#### Brief:
Can the data below be echoed back word for word?

----- Dataset content -----

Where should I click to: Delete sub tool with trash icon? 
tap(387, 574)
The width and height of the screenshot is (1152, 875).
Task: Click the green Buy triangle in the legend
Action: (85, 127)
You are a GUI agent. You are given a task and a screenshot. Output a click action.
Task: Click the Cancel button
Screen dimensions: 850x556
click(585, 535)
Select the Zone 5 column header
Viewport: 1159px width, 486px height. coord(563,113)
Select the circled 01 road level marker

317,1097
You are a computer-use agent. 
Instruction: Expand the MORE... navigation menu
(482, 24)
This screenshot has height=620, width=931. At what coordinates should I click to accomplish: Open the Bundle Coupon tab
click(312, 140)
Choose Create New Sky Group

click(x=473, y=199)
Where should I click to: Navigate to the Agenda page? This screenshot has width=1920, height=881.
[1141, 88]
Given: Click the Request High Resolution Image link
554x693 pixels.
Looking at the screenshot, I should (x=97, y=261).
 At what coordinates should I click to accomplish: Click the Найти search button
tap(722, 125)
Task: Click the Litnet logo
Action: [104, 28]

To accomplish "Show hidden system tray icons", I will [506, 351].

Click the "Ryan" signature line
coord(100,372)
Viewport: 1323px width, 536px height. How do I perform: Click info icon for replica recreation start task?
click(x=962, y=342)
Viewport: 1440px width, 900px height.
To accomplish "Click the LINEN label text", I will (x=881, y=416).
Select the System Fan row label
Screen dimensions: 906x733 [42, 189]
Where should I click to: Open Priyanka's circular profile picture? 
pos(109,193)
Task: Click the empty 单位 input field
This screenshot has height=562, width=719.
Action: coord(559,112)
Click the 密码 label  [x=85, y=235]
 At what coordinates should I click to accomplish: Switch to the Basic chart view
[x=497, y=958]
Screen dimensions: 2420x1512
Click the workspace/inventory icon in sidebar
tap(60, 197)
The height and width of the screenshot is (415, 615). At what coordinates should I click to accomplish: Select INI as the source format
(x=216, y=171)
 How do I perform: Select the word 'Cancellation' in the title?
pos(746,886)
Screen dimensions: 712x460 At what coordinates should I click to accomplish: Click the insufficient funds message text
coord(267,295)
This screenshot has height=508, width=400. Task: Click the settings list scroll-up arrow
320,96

-----

#### Task output:
Where should I click to: Delete sub tool with trash icon? 
tap(387, 574)
The width and height of the screenshot is (1152, 875).
Task: Click the green Buy triangle in the legend
Action: (85, 127)
You are a GUI agent. You are given a task and a screenshot. Output a click action.
Task: Click the Cancel button
Screen dimensions: 850x556
click(585, 535)
Select the Zone 5 column header
Viewport: 1159px width, 486px height. coord(563,113)
Select the circled 01 road level marker

317,1097
You are a computer-use agent. 
Instruction: Expand the MORE... navigation menu
(482, 24)
This screenshot has height=620, width=931. At what coordinates should I click to accomplish: Open the Bundle Coupon tab
click(312, 140)
Choose Create New Sky Group

click(x=473, y=199)
Where should I click to: Navigate to the Agenda page? This screenshot has width=1920, height=881.
[1141, 88]
Given: Click the Request High Resolution Image link
554x693 pixels.
Looking at the screenshot, I should (x=97, y=261).
 At what coordinates should I click to accomplish: Click the Найти search button
tap(722, 125)
Task: Click the Litnet logo
Action: [104, 28]

To accomplish "Show hidden system tray icons", I will [506, 351].

Click the "Ryan" signature line
coord(100,372)
Viewport: 1323px width, 536px height. How do I perform: Click info icon for replica recreation start task?
click(x=962, y=342)
Viewport: 1440px width, 900px height.
To accomplish "Click the LINEN label text", I will (x=881, y=416).
Select the System Fan row label
Screen dimensions: 906x733 [42, 189]
Where should I click to: Open Priyanka's circular profile picture? 
pos(109,193)
Task: Click the empty 单位 input field
This screenshot has height=562, width=719.
Action: coord(559,112)
Click the 密码 label  [x=85, y=235]
 At what coordinates should I click to accomplish: Switch to the Basic chart view
[x=497, y=958]
Screen dimensions: 2420x1512
Click the workspace/inventory icon in sidebar
tap(60, 197)
The height and width of the screenshot is (415, 615). At what coordinates should I click to accomplish: Select INI as the source format
(x=216, y=171)
 How do I perform: Select the word 'Cancellation' in the title?
pos(746,886)
Screen dimensions: 712x460 At what coordinates should I click to accomplish: Click the insufficient funds message text
coord(267,295)
This screenshot has height=508, width=400. Task: Click the settings list scroll-up arrow
320,96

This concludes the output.